Seeking Information using Decentralized Optimization and Particle Filters

Mobile sensor networks can be deployed to efficiently acquire information about the world, with the ability to make simultaneous measurements from multiple vantage points. To automate such a sensor network, the control objective is to search for information quickly, safely, and reliably. We are developing methods to meet this control objective using a probabilistic foundation. Given a particular configuration of sensors, these techniques exploit the structure of the probability distributions of the target state and of the sensor measurements to compute control inputs leading to future observations that minimize, in expectation, the future uncertainty of the target state.

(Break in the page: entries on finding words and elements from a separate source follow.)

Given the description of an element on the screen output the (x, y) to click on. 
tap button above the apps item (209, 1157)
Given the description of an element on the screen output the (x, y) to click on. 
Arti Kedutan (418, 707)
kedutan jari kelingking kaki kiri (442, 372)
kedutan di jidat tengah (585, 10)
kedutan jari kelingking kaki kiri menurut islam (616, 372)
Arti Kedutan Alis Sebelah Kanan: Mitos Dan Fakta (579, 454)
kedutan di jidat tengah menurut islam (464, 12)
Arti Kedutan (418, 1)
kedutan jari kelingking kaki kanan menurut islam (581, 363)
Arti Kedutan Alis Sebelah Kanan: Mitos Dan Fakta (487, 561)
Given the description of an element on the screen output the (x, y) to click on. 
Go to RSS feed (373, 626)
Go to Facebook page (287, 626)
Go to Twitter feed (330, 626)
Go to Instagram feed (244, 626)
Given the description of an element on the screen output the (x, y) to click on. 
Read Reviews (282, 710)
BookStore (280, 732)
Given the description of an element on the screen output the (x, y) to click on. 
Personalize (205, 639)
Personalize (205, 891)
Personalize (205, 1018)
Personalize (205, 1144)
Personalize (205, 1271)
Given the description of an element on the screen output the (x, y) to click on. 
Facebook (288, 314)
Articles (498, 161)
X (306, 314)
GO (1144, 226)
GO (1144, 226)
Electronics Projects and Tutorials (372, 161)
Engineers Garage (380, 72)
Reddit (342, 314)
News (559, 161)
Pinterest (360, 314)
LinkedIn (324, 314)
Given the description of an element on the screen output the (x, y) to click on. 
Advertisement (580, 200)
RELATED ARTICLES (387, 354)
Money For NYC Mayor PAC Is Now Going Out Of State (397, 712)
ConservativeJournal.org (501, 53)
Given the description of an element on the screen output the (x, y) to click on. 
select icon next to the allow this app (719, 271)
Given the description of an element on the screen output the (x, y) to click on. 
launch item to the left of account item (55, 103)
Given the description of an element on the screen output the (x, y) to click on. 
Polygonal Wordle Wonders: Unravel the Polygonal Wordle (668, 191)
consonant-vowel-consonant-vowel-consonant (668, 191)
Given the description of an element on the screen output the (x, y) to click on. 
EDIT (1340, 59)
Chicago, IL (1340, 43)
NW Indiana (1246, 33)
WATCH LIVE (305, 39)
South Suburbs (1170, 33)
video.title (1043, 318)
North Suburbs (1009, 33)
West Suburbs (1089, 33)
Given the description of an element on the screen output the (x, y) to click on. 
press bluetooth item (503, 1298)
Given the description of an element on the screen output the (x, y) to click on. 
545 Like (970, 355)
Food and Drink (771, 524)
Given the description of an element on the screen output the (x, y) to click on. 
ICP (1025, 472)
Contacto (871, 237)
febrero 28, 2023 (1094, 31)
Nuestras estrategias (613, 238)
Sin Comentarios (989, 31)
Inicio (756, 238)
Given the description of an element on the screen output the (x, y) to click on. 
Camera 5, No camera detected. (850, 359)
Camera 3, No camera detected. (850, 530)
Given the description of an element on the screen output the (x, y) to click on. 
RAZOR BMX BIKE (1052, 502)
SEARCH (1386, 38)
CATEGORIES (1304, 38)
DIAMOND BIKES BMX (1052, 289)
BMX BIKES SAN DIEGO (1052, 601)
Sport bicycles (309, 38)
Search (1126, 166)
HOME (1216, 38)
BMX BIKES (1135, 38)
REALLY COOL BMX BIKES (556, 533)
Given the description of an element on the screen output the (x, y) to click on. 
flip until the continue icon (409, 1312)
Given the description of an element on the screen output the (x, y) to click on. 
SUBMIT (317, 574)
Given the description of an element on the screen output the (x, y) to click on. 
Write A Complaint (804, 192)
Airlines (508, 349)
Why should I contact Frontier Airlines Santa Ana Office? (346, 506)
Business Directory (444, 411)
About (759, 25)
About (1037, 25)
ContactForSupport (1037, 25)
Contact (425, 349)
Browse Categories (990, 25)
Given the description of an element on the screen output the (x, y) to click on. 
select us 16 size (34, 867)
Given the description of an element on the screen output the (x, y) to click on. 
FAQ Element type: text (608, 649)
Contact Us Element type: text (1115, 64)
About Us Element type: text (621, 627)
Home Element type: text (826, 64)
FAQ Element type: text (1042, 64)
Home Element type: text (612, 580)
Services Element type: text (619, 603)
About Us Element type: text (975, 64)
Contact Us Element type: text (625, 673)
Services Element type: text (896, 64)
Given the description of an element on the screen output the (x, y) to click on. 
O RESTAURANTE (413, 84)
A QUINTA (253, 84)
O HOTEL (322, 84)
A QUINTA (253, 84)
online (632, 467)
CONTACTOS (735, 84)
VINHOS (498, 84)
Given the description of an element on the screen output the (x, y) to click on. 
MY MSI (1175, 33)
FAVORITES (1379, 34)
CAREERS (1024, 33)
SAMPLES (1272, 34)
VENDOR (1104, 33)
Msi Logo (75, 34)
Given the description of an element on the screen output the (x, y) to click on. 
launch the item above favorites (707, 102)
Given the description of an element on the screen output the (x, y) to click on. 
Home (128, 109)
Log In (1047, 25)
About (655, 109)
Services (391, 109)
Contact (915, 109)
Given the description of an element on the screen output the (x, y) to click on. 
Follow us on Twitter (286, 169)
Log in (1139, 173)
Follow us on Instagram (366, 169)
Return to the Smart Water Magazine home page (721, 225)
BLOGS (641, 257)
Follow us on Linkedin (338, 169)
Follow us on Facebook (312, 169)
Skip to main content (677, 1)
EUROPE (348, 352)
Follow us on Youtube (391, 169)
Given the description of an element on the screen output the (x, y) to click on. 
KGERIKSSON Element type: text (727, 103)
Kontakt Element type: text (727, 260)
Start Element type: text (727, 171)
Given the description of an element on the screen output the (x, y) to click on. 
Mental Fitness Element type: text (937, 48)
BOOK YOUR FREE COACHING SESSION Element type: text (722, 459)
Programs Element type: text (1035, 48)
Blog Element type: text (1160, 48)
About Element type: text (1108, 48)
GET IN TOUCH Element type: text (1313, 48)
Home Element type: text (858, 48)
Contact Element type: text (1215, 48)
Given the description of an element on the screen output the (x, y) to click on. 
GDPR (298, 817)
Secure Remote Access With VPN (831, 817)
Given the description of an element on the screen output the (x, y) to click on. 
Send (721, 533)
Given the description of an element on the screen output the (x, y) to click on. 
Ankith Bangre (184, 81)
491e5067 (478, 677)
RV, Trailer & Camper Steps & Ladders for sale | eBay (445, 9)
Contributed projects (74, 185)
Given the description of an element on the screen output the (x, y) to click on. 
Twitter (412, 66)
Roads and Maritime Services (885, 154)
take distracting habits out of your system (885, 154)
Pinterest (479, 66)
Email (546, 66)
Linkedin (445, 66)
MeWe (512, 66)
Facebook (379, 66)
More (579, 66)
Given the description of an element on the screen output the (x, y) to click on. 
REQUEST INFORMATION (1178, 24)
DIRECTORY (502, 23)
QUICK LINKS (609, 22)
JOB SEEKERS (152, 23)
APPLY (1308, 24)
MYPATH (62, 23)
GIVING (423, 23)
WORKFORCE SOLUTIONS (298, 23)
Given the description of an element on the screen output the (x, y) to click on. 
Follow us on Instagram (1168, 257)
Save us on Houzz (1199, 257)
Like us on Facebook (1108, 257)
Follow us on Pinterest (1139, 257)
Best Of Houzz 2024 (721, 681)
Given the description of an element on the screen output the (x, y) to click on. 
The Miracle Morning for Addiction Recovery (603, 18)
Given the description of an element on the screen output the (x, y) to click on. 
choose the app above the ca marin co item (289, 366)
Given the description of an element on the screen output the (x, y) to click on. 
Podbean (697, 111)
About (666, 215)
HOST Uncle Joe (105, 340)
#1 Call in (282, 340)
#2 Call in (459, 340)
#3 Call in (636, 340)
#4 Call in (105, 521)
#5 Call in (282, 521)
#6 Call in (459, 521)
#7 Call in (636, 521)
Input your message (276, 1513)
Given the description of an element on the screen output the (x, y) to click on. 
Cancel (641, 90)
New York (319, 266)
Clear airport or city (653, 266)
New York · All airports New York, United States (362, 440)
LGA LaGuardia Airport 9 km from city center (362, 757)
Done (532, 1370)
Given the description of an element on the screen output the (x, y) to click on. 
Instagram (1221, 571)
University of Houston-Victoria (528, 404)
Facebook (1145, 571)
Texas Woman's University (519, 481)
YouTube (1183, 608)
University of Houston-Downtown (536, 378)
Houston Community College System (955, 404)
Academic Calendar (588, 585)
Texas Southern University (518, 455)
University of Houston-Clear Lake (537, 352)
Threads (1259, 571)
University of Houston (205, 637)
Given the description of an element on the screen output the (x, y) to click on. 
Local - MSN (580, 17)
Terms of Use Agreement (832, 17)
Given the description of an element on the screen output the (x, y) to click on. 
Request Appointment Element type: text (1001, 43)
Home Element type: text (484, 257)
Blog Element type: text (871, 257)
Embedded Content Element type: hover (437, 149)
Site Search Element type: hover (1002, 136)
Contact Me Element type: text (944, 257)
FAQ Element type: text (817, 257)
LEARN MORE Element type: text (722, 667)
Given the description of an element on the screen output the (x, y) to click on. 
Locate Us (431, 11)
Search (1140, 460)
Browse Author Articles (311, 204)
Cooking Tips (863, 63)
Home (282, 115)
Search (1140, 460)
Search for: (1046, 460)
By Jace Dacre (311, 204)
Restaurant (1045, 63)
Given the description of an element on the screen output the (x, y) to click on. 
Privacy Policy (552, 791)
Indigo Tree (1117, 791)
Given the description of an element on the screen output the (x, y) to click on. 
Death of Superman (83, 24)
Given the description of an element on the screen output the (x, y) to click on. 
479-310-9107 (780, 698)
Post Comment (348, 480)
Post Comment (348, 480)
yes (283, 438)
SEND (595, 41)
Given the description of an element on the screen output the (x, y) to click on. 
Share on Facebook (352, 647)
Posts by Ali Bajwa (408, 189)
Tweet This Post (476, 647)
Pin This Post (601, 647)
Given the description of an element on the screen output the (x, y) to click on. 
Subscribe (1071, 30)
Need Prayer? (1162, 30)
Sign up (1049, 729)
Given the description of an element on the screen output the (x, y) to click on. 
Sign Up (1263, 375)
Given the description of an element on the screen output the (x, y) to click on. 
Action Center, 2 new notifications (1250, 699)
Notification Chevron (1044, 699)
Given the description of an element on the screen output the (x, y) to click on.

These methods directly use particle filters, enabling them to more accurately capturing the potentially available information than existing linear and Gaussian-based mutual information methods. A new approximation is used that allows the full network's information objective function to be computed in time that is polynomial in the number of sensors. Thus, as more vehicles are added to the network, the algorithm is able to optimize the use of the additional resources.

Simulation results for three sensor types follow, using bearings-only, range-only, and rescue beacon sensors. In all cases, the mobile sensors are modeled as quadrotor helicopters, such as the STARMAC vehicle shown at right, although the techniques are not limited to any one type of vehicle. More details can be found in "Mobile Sensor Network Control using Mutual Information Methods and Particle Filters".

Control with Bearings-Only Sensors

Bearings-only sensors, such as cameras and directional antennas, measure the direction of the target. The particle filter, handles the nonlinear mapping between measurements and potential locations of the search target. The decentralized control algorithm allows the optimization to run online. The target is known to be in a 40 by 40 square search region. The green X is the MMSE estimate of the location from the particle filter.

Control with Range-Only Sensors

Range-only sensors, using techniques such as signal strength measurements and time-of-flight measurements, measure the distance to the target. The particle filter aptly handles the nonlinearity of the sensors, and the decentralized optimization uses the model of available information computed directly from the particle set.

Control with Rescue Beacon Sensors

To rescue a victim buried in snow due to an avalanche, neither bearing nor range measurements are typically available. Rather, when the victim is carrying a standard avalanche rescue beacon, which contains a modulated magnetic dipole that can be measured using beacon receivers. The magnetic field penetrates snow and water to maximize range, but is absorbed by rock, to prevent measurements of reflections. The particle filter handles the estimation problem, estimating both position and orientation, over a periodic space with high uncertainty. The information seeking algorithm uses the resulting particle filter distribution to extract information from the surroundings as quickly as possible.